▶ _Exercise details_: Begin at the row that has "Click the first peak" and stop after the row that has "[x=1132, y=250]". Reproduce only those rows, requests included, adding 107 to every x and y coordinate in the answers.

----- Input data

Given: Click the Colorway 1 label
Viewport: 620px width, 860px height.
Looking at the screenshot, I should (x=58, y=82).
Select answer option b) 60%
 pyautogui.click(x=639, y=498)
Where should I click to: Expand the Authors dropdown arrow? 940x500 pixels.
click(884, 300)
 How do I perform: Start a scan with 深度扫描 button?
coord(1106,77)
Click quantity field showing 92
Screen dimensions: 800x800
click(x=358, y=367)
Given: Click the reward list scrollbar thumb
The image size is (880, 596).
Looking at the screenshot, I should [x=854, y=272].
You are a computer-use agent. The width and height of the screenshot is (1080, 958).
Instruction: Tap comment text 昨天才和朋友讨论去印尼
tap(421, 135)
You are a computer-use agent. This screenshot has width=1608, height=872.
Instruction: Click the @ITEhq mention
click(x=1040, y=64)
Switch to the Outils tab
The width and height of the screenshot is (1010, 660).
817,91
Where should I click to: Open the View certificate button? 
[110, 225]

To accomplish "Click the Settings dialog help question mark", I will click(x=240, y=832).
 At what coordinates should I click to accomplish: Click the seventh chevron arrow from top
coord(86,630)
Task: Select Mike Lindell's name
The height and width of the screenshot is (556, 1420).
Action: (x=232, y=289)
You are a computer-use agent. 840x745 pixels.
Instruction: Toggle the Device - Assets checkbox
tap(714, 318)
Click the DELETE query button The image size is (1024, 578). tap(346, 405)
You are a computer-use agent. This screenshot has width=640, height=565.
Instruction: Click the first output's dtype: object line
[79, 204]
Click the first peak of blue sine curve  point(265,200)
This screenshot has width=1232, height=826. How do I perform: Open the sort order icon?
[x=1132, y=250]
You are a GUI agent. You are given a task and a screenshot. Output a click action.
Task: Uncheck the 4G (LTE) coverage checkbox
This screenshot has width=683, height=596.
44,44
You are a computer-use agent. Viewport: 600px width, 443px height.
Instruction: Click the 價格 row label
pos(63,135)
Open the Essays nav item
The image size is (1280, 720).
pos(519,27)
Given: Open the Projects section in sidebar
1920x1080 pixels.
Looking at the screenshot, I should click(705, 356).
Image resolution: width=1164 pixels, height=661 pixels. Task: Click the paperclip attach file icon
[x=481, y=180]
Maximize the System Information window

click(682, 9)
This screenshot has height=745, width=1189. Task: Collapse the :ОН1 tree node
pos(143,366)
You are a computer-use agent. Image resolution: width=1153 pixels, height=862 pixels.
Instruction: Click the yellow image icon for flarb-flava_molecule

----------

▶ _Written response_:
Click the first peak of blue sine curve  point(372,307)
This screenshot has width=1232, height=826. How do I perform: Open the sort order icon?
[x=1239, y=357]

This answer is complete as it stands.